DATA EXTRACT below:

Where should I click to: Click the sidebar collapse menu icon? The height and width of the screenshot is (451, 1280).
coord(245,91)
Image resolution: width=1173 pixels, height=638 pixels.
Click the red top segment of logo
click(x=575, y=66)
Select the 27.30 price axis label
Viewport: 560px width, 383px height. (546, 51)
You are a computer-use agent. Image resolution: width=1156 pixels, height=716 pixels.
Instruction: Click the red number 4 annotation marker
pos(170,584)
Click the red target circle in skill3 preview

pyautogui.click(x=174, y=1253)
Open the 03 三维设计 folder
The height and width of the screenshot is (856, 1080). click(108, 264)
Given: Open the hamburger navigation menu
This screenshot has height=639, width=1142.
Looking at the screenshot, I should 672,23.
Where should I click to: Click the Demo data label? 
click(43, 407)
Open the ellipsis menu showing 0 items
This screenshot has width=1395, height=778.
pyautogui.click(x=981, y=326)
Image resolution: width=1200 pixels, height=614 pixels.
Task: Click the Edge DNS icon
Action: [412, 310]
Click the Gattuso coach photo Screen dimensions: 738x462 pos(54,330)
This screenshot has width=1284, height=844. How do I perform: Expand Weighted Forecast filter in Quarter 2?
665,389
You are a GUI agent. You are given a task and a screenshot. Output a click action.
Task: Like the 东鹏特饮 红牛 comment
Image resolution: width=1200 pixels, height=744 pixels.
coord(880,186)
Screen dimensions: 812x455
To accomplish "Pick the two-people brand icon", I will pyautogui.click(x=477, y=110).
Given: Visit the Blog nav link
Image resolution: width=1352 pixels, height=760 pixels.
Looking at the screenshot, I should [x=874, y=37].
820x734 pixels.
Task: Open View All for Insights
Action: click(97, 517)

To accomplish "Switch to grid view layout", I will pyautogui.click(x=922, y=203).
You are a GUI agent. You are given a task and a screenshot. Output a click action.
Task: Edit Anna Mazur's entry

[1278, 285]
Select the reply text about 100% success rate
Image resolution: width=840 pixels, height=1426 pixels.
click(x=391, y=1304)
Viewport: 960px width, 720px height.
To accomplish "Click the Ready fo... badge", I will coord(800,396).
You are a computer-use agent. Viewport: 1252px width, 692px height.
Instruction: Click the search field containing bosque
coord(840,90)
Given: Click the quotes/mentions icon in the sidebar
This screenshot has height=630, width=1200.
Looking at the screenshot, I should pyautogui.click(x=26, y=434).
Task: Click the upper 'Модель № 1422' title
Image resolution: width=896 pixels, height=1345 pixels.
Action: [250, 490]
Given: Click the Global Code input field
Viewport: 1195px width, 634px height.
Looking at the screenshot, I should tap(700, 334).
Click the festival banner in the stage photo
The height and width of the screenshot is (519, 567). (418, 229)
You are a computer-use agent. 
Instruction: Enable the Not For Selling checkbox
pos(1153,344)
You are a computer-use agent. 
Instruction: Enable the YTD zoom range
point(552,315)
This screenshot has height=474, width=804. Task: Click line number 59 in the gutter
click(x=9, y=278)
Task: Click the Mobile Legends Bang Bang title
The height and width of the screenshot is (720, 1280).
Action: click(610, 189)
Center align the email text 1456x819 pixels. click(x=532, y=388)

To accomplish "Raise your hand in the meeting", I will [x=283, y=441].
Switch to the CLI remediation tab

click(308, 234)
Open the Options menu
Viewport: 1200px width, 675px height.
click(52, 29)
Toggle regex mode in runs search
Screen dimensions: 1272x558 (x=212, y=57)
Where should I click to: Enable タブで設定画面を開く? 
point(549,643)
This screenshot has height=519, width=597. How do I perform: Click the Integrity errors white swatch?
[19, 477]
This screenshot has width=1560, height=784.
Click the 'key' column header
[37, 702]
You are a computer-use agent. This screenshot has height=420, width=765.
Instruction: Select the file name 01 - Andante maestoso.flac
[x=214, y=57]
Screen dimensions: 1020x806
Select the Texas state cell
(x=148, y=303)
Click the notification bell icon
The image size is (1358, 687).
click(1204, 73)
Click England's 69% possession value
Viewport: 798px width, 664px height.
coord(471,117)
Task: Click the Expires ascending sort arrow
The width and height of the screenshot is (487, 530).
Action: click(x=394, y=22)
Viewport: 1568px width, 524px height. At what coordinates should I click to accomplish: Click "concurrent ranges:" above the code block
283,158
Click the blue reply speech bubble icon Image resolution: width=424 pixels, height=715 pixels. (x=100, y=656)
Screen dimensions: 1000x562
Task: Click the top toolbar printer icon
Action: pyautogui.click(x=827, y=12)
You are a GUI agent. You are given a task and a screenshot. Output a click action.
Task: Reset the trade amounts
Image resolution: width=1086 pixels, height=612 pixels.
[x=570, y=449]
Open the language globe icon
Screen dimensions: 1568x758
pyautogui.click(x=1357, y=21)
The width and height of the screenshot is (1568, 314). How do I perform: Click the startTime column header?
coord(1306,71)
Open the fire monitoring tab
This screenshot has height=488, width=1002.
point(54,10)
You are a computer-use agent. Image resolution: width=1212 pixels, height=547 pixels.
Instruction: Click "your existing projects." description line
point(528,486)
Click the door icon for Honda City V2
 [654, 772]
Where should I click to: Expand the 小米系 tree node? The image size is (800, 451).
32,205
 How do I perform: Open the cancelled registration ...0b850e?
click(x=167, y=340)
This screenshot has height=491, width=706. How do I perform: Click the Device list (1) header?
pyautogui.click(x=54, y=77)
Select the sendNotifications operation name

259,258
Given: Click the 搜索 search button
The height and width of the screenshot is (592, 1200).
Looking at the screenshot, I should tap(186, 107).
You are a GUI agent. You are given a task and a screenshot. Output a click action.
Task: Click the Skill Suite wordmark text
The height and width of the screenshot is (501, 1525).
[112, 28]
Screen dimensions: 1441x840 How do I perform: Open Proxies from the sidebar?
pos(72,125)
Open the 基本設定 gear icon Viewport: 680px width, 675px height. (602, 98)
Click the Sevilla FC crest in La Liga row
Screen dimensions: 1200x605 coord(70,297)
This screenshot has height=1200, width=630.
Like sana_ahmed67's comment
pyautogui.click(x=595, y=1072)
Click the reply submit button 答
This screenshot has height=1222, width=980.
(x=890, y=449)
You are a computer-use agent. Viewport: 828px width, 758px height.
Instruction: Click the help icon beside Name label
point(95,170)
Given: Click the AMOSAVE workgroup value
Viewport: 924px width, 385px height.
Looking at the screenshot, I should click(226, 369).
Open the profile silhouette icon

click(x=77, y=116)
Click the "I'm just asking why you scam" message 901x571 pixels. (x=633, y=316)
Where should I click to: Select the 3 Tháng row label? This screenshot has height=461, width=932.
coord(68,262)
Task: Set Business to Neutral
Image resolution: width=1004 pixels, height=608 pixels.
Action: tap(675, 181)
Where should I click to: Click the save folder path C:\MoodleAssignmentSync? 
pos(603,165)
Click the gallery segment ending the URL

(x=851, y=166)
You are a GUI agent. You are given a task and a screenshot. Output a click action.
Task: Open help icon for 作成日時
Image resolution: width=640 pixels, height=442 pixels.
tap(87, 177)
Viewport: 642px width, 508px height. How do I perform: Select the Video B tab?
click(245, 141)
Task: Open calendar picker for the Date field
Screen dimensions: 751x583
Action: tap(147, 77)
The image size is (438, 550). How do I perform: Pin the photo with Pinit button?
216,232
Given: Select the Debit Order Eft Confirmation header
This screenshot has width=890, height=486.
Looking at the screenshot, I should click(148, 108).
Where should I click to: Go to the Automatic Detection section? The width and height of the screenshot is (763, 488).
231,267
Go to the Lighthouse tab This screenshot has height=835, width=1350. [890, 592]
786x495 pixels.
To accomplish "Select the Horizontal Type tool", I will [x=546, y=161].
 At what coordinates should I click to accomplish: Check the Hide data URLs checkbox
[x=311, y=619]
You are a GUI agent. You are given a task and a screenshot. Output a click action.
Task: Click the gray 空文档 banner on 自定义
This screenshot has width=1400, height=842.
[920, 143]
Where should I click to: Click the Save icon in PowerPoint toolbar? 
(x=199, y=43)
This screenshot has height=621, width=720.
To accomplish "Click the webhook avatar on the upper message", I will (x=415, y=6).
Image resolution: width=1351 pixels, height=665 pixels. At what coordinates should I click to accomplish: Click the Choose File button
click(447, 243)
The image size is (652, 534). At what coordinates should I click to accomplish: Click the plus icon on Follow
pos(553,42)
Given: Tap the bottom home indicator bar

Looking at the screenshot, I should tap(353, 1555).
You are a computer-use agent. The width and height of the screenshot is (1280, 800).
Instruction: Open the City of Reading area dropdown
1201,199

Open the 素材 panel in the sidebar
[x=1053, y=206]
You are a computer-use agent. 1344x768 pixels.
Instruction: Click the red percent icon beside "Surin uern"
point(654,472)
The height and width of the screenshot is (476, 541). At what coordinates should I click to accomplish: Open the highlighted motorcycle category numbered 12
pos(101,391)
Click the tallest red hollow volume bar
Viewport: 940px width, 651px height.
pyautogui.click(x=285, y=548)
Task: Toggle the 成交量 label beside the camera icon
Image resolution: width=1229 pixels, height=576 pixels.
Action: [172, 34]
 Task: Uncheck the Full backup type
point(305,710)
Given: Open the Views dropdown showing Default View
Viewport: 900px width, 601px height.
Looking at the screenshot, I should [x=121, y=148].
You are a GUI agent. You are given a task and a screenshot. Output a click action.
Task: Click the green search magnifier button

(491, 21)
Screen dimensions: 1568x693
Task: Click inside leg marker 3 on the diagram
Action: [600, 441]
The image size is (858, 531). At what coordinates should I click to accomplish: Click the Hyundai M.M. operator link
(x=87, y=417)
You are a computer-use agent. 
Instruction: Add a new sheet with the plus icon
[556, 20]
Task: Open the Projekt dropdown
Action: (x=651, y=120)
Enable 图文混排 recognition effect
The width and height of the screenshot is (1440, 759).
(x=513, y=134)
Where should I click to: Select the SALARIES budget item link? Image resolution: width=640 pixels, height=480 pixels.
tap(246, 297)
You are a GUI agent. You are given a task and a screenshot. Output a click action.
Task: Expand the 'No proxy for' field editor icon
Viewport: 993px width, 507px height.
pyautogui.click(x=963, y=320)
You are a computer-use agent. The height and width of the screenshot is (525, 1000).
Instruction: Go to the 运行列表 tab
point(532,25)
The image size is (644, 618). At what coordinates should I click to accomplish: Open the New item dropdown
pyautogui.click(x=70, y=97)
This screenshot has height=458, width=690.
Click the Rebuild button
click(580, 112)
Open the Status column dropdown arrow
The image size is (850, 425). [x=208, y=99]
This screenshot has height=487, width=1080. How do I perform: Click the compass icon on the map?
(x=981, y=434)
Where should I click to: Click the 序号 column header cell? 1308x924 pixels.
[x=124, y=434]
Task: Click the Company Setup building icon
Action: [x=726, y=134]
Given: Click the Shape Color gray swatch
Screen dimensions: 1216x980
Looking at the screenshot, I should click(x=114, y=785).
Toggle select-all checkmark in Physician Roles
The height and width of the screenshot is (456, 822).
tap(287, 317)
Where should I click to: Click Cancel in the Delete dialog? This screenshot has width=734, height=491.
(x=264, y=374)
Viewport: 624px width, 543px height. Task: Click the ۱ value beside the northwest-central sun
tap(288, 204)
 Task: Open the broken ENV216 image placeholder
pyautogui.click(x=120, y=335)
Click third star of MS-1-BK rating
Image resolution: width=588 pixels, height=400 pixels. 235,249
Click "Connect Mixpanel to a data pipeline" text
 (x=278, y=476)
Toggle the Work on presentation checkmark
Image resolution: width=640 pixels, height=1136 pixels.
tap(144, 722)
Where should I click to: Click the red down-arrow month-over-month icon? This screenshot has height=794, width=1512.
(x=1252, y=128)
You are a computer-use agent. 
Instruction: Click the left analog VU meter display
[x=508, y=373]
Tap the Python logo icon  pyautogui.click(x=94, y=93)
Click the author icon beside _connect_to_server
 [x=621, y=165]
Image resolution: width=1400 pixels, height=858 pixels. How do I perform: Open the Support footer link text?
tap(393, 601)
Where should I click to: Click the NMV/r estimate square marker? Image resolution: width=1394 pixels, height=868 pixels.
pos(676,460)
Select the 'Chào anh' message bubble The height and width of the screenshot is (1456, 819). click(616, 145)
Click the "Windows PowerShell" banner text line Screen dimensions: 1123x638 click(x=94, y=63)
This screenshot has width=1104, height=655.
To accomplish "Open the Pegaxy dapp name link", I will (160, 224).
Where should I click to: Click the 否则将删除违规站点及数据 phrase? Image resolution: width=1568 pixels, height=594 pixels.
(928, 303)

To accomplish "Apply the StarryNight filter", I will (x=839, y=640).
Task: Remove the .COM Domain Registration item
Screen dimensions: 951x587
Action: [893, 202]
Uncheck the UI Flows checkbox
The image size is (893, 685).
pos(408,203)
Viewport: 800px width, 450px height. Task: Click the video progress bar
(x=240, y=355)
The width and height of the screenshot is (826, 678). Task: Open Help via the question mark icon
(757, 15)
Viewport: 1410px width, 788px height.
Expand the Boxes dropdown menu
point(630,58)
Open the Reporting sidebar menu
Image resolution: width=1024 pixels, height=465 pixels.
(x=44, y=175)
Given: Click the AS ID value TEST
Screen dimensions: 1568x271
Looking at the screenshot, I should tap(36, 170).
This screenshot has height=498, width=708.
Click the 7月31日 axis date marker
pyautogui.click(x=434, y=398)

End of DATA EXTRACT.

EXERCISE GOAL – What is needed is every line of the records that contains the word "gray".

RESULT OF THIS TASK –
Task: Click the gray 空文档 banner on 自定义
Given: Click the Shape Color gray swatch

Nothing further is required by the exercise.